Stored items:
━━━━━━━━━━━━━━━━━━━━
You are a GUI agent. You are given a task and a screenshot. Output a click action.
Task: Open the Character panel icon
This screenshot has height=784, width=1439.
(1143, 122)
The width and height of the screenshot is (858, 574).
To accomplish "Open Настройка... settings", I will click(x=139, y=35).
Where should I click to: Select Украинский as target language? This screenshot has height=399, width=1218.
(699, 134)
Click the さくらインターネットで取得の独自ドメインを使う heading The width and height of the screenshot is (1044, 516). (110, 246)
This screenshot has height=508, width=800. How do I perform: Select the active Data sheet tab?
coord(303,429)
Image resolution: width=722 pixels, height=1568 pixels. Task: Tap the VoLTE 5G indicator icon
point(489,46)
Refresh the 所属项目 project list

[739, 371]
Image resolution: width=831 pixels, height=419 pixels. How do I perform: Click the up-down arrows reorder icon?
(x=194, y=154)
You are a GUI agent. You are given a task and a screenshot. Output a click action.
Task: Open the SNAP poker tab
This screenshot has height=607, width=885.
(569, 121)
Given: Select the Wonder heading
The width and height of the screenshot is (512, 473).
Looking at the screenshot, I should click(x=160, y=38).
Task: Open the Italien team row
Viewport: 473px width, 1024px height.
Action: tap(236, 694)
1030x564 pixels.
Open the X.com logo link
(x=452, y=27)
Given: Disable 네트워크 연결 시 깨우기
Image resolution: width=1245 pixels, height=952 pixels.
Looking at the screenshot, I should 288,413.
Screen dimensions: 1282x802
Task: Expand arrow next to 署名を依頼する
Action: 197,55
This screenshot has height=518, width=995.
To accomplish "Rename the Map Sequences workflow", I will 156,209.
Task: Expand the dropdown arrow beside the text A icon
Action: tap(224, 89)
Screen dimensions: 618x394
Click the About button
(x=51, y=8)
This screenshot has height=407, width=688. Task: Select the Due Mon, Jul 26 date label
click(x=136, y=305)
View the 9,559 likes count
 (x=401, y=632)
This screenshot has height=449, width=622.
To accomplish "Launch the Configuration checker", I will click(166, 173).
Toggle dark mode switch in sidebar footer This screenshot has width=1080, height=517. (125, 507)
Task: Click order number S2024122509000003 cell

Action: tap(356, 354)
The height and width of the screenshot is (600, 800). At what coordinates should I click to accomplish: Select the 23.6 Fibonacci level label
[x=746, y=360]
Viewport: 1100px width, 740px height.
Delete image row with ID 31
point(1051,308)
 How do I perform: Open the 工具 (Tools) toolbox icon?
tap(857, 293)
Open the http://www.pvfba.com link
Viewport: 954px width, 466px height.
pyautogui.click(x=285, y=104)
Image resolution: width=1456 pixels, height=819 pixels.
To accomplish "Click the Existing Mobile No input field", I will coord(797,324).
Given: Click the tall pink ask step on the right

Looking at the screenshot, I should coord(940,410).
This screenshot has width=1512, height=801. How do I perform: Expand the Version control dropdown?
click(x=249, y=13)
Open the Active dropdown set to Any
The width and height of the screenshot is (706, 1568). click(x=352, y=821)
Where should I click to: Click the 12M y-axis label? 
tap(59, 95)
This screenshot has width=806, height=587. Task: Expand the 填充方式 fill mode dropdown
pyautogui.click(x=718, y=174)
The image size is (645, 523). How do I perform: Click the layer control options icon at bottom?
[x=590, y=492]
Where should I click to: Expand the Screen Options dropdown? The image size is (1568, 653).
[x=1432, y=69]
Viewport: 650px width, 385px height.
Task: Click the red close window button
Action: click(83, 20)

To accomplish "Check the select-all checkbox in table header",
━━━━━━━━━━━━━━━━━━━━
• **Assignment**: Search the entries for the string "heading" and copy each line where it occurs.

• **Written solution**:
Click the さくらインターネットで取得の独自ドメインを使う heading The width and height of the screenshot is (1044, 516). (110, 246)
Given: Select the Wonder heading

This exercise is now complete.